Panel A shows a montage of fluorescent images obtained in vivo from the cremaster muscle after I.V. injection of FITC-dextran. Our GIS-based system was used to digitize this microvascular network, panel B. This digitized map was then used to generate the synthetic microvascular network on PDMS, shown here perfused with trypan blue, panel C. The final “microvascular network on a chip” is shown in panel D.

Figure 2

Bovine aortic endothelial cells seeded in the PDMS chambers became confluent throughout the network after 3 to 4 days. Cells exhibited the normal cobblestone configuration in the direction of flow.

Figure 3

Endothelial cells cultured in the synthetic microvascular network were stained with propidium iodide (PI) to examine cell viability. A: The left panel demonstrates representative phase image of endothelial cells cultured in the SMN. Live endothelial cells cultured in the SMN were stained with PI at confluency. The right panel illustrates exclusion of PI in these cells, demonstrating their viability. B: The left panel shows representative phase images of control endothelial cells following fixation with ethanol. The right panel represents uptake of PI in positive controls, following fixation/permeabolization of these cells with ethanol.

Figure 4

Anti-ICAM-1 (red) and IgG1 (green) conjugated microspheres attached to activated bovine aortic endothelial cells in one region of the network.
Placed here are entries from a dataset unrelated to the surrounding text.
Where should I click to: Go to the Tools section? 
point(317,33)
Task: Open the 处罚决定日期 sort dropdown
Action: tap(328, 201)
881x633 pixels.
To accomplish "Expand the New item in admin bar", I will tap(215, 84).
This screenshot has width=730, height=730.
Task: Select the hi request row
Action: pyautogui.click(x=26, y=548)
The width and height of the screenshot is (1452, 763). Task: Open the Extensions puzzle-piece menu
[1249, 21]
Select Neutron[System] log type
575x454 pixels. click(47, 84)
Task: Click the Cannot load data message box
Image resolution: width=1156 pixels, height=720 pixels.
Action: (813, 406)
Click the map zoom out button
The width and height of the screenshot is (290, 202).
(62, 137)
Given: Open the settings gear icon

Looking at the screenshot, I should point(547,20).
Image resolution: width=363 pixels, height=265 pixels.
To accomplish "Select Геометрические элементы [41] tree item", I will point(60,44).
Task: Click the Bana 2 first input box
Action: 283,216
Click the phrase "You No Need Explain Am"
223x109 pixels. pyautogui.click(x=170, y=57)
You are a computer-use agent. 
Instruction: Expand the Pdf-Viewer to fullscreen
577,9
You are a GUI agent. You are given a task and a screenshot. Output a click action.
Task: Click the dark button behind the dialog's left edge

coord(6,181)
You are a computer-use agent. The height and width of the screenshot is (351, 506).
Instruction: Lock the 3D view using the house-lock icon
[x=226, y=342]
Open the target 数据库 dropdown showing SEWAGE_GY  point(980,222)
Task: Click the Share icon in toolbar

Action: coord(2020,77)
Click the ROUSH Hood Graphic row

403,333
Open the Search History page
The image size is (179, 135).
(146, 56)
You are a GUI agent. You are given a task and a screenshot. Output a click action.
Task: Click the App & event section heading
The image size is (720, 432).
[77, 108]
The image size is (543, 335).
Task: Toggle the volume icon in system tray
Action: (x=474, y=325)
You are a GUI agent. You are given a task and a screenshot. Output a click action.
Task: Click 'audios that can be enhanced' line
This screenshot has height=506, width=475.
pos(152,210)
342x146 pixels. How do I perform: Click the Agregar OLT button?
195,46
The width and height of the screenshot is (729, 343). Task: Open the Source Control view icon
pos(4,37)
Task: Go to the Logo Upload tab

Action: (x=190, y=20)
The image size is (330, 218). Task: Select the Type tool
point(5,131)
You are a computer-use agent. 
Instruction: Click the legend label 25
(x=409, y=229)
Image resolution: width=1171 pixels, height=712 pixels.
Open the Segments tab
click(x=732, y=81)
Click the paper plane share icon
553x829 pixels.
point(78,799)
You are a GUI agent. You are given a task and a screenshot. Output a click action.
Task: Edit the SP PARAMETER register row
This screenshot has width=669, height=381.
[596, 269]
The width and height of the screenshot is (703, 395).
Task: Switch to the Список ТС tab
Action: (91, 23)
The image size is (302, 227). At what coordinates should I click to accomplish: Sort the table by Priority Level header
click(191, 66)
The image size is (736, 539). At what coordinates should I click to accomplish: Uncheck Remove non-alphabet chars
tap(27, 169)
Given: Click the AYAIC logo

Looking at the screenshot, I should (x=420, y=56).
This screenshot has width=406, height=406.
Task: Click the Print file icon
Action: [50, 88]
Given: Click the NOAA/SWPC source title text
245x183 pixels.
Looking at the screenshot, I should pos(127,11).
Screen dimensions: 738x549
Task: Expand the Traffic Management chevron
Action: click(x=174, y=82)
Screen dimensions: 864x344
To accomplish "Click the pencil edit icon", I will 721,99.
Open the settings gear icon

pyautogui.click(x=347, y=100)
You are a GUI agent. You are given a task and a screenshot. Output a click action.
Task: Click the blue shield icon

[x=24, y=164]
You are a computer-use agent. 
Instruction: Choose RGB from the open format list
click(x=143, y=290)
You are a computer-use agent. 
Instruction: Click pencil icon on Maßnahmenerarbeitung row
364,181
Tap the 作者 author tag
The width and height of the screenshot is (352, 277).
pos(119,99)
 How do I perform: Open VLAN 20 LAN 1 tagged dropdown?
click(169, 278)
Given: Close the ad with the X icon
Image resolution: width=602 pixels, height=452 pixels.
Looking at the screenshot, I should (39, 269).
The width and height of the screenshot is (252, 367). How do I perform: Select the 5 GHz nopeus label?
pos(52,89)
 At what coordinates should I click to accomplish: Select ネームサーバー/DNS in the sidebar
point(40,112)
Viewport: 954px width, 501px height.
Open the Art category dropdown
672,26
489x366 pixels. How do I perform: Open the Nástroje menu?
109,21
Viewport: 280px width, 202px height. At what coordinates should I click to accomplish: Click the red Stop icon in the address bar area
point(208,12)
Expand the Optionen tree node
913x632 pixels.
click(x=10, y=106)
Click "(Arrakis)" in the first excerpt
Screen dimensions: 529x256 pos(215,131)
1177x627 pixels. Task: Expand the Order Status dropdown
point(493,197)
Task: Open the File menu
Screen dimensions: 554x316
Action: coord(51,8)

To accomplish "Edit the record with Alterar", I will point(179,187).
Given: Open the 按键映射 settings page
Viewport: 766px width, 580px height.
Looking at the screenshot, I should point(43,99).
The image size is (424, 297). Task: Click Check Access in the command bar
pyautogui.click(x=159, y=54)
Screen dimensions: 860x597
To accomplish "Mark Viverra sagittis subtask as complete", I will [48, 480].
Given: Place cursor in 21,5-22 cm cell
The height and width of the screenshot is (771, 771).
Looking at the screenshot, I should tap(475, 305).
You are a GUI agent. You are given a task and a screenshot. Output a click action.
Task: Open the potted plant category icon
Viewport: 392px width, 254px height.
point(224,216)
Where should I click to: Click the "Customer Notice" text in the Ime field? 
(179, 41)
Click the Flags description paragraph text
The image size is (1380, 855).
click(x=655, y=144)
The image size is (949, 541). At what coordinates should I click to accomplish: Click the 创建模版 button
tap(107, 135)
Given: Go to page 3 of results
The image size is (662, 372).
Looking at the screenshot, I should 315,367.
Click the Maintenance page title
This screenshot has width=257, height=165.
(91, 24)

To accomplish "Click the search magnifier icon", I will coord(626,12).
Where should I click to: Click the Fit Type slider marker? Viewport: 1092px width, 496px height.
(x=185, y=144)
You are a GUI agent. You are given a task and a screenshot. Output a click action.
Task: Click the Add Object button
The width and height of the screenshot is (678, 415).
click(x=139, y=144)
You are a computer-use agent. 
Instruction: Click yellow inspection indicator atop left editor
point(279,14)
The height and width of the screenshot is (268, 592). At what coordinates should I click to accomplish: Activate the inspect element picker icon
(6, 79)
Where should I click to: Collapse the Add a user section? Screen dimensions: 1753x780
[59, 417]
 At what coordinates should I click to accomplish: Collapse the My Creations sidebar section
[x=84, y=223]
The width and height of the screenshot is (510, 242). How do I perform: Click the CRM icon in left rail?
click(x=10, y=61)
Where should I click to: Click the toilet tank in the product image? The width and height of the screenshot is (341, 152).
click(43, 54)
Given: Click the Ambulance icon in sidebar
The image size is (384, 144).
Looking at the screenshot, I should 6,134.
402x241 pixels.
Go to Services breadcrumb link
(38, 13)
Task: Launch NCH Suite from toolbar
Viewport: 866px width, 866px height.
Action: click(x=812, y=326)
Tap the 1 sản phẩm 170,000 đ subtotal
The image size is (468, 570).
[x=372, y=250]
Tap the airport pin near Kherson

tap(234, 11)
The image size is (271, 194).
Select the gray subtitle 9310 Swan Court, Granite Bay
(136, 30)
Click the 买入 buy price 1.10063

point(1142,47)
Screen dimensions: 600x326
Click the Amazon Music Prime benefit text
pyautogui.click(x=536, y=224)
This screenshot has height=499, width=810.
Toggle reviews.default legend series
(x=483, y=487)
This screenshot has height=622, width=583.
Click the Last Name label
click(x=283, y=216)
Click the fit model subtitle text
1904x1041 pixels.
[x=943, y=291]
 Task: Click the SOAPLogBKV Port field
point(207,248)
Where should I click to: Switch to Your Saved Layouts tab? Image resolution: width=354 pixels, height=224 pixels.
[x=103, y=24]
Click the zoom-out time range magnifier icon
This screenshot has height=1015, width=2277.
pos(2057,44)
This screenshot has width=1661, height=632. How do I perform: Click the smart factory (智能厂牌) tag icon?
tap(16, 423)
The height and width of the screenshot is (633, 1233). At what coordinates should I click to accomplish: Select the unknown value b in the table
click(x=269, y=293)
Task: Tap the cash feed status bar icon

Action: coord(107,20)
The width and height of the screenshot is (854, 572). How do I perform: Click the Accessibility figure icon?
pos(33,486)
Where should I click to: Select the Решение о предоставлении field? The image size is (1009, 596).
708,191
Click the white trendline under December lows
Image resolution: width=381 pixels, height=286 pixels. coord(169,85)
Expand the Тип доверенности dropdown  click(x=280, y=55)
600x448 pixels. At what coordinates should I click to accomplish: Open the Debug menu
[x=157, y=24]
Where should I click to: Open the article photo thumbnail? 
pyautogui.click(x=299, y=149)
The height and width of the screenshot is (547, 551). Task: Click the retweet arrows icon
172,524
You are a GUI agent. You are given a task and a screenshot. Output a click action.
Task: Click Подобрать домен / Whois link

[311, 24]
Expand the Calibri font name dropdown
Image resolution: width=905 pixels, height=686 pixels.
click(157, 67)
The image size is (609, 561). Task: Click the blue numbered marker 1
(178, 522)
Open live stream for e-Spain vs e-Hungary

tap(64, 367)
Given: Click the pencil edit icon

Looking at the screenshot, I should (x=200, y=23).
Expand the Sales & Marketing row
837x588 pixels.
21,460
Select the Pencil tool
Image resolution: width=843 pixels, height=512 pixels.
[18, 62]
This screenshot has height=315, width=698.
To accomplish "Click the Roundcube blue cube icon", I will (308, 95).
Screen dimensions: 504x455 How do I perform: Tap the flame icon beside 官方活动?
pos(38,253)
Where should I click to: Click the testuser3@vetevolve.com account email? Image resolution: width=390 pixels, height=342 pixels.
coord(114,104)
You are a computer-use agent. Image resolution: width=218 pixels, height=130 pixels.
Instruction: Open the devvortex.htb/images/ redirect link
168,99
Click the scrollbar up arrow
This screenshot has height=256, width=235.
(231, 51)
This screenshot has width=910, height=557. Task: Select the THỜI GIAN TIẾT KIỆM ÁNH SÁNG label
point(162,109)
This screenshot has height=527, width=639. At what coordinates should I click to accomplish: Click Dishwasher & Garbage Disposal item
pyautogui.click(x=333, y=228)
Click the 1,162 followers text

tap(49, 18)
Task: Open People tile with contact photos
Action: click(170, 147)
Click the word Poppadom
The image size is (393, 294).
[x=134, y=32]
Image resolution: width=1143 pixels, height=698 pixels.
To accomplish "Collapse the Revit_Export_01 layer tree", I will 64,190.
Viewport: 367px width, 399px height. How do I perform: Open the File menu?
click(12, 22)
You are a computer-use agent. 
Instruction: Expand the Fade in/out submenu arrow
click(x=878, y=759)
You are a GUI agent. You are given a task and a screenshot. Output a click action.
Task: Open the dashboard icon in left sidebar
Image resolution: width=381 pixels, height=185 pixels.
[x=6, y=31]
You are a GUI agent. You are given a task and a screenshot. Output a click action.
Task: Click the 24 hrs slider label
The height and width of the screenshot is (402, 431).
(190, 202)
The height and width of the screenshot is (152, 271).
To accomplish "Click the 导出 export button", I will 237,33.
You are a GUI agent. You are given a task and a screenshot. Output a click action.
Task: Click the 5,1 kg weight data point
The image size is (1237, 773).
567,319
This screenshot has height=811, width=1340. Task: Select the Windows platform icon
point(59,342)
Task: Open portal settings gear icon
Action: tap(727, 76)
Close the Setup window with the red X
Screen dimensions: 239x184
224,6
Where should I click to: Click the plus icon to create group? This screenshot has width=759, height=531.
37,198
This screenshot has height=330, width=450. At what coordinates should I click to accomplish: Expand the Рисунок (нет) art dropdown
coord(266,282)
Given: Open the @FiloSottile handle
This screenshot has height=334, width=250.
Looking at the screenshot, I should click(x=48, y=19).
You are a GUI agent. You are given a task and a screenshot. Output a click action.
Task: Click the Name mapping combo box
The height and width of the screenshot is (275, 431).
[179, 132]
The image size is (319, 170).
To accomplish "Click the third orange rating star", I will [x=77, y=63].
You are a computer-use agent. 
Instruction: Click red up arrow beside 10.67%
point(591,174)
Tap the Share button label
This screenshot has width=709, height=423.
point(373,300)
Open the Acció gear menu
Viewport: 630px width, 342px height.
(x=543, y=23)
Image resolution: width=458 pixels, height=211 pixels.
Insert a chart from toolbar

Anti-ICAM-1 conjugated microspheres show preferential adhesion to endothelial cells as compared to IgG conjugated microspheres.

Figure 5

Anti-ICAM-1 conjugated microspheres were found to adhere preferentially to bovine aortic endothelial cells within the synthetic microvascular network (SMN) after 4 and 24 hour activation with TNF-α. Mean ± SEM; n=4 SMN per TNF-α treated groups and n=3 SMN for untreated control group, * P < 0.05 indicates significant differences in anti-ICAM-1 adhesion in SMN compared to the non-activated control group.